Dia tidak peduli kalau aku belum melucuti bajuku sama sekali dia berusaha mencium bibirku yang kaku. Senyum manis khasnya yangdari tadi kulihat, namun jauh rasanya.

Aku meremas pantatnya yang lembut. Hampir terlalu keras, karena reaksi kagetnya terlihat.

"Pelan-pelan...." senyumnya lembut padaku.

Dia berusaha membuka kemejaku perlahan, sembari menciumi leherku dengan penuh perasaan. Bibir lembutnya terasa geli di tubuhku setiap kali ciuman itu mendarat.
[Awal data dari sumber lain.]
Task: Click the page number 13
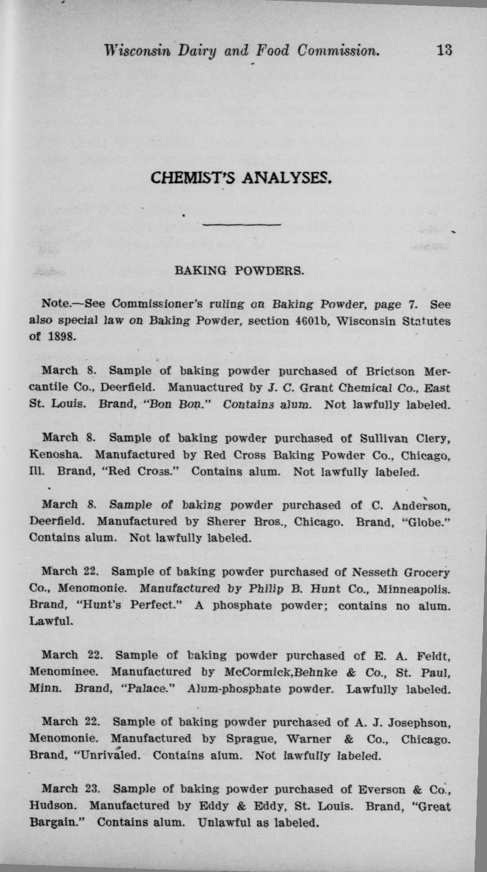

Perlahan dia mencopot semuanya, celanaku juga, sambl terus menciumi semua bagian tubuhku yang ia temukan. Pakaian dalamku, dengan perlahan, sambil merasakan semua begian tubuhku yang dapat ia sentuh dengan bibirnya.

Aku berusaha menyentuh seluruh permukaan badannya. Dan berusaha menahan emosiku, sambil membelai lembut punggungnya dan bagian tubuhnya yang lain. Dia terus menciumi leherku dengan mesranya. Tangannya membelai lembut penisku dengan segala harapan agar kepalaku dapat melupakan rasa tidak enak di tempat tadi.

Mendadak kupeluk dia dengan erat. Kusambut ciumannya dengan bibirku, dan kami berciuman dengan sekuat tenaga. shani mencabut ciumannya, tersenyum kepadaku, dan kami berciuman kembali. Aku memutar badannya, agar berada di bawah badanku. Aku meremas pantatnya dengan kuat, dan mendadak aku merambah ke buah dadanya, meremasnya juga dengan keras shani tampak kaget. Dia berusaha mendorong badanku, agar aku tidak leluasa mengerjainya.

Aku malah makin bernafsu karenanya, kucium dia dengan sekuat tenaga, dan dengan ganas menyerbu lehernya. Terus turun dan menciumi kulit dadanya, lalu berlanjut ke putingnya. Kucium, kukulum dan kugigit pelan dengan penuh nafsu. Tanganku meraba paha Shani sambil dengan kasar aku mencoba memasukkan jariku kedalam.

"Uhh.. geli..." shani tampak kepayahan.

Dia berusaha melepaskan diri dari seranganku. Aku malah makin ganas. Selain meraba dan berusaha masuk ke area sensitif nya tanganku satu lagi malahan bergerak aktif meremas pantatnya dengan penuh hasrat.

"Pelan pelan, please......." Shani tampak kepayahan.

"Uhhh.... Ahh.. Jangan gini... Uhh...." Aku malah menggigit-gigit dadanya menjilatinya, menstimulasinya gila-gilaan. Aku berhenti, lantas membalikkan badannya. Aku menyingkap pahanya, menimpa badannya dan berusaha langsung mencari jalan masuk ke dalam.

"Sayang... Belum basah..... " Shani berusaha menghentikanku. Aku malah memeluk lehernya, sambil satu tangan meremas buah dadanya dengan penuh nafsu.

"Stop.. gak enak... stop.." Shani tampak panik.

Aku berusaha terus masuk ke area sensitinya yang belum sepenuhnya nyaman untuk hubungan seksual.